Samstag, 9. April 2011

Im Sturmschritt zur Interventionsarmee?

Die Bundeswehr soll kleiner und effizienter werden, ihre Fähigkeit zu Auslandseinsät­zen deutlich steigen, auch zu Einsätzen, die – wie das Beispiel Afghanistan zeigt – einem Kriegseinsatz recht ähnlich sein kön­nen. Die »Ausrichtung am Einsatz« ist das erklärte Ziel der Bundeswehrreform. Mittlerweile wird über diese Reform seit mehr als einem Jahr diskutiert. Doch ist das Ziel noch realistisch? Zweifel sind angebracht.

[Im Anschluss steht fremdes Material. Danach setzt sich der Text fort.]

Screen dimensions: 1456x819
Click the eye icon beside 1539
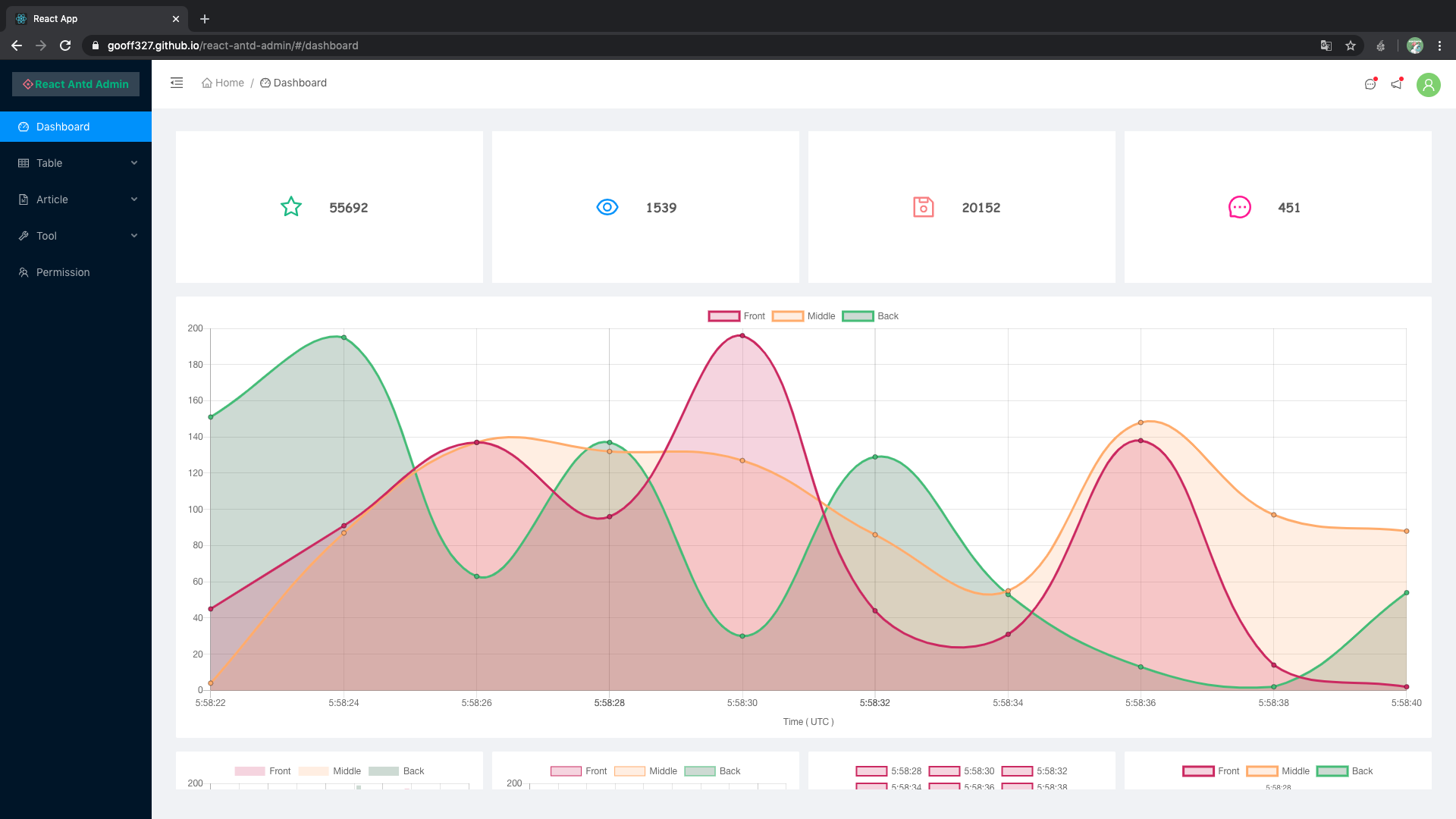click(x=607, y=206)
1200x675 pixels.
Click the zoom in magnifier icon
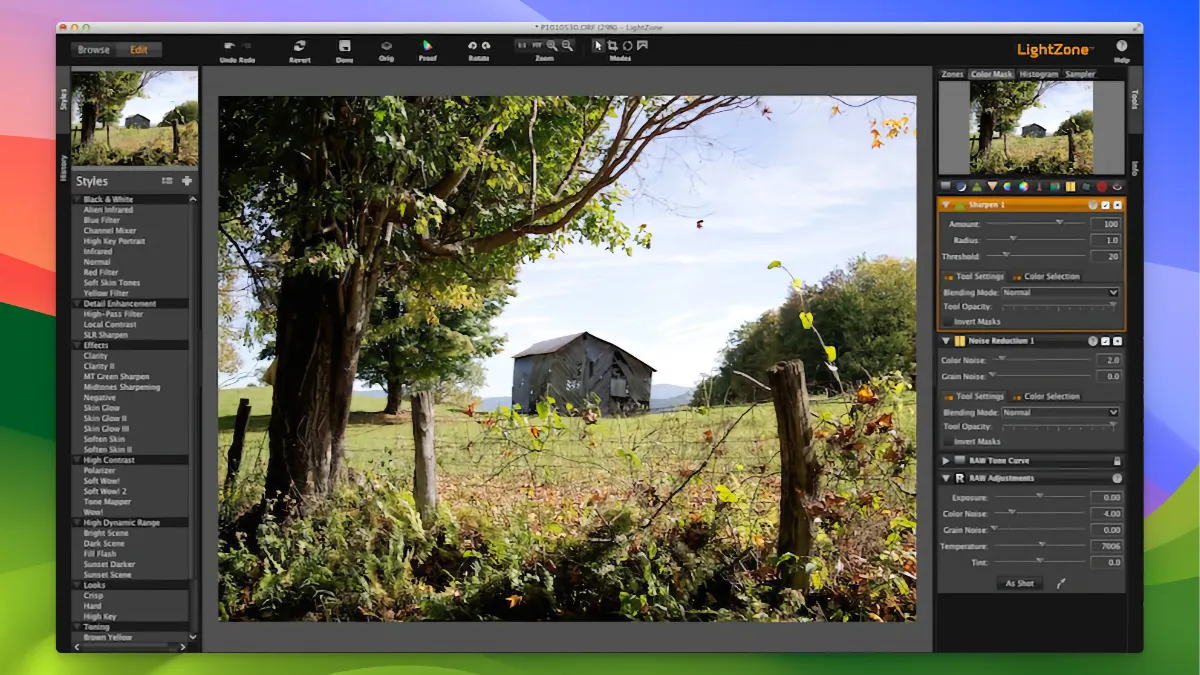point(551,44)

Erste Entscheidungen sind gefallen. Sie ergeben ein höchst widersprüchliches Bild. Die Wehrpflicht wird ausgesetzt. Eine überfällige Entscheidung. Von Wehrgerechtigkeit konnte schon länger keine Rede mehr sein. Der verkürzte sechsmonatige Grundwehr­dienst war kaum mehr als ein Schnuppern am Bundeswehralltag. Für SoldatInnen, die an Einsätzen teilgenommen hatten und in Deutschland auf ihren nächsten Auslands­einsatz warteten, wurde die Betreuung von Wehrpflichtigen in der Heimat zur lästigen Pflicht. Vor allem die Gewinnung von Nachwuchs stand am Ende noch auf der Habenseite der Wehrpflicht. Aber auch dieser Vorteil relativierte sich. Zur Umsetzung der Wehrpflicht brauchte die Bundeswehr etwa 10.000 Soldaten, die für andere Aufgaben nicht zur Verfügung standen. Damit war das Schicksal der Wehrpflicht endgültig besie­gelt. Jahre, nachdem diese Entscheidung eigentlich nötig gewesen wäre.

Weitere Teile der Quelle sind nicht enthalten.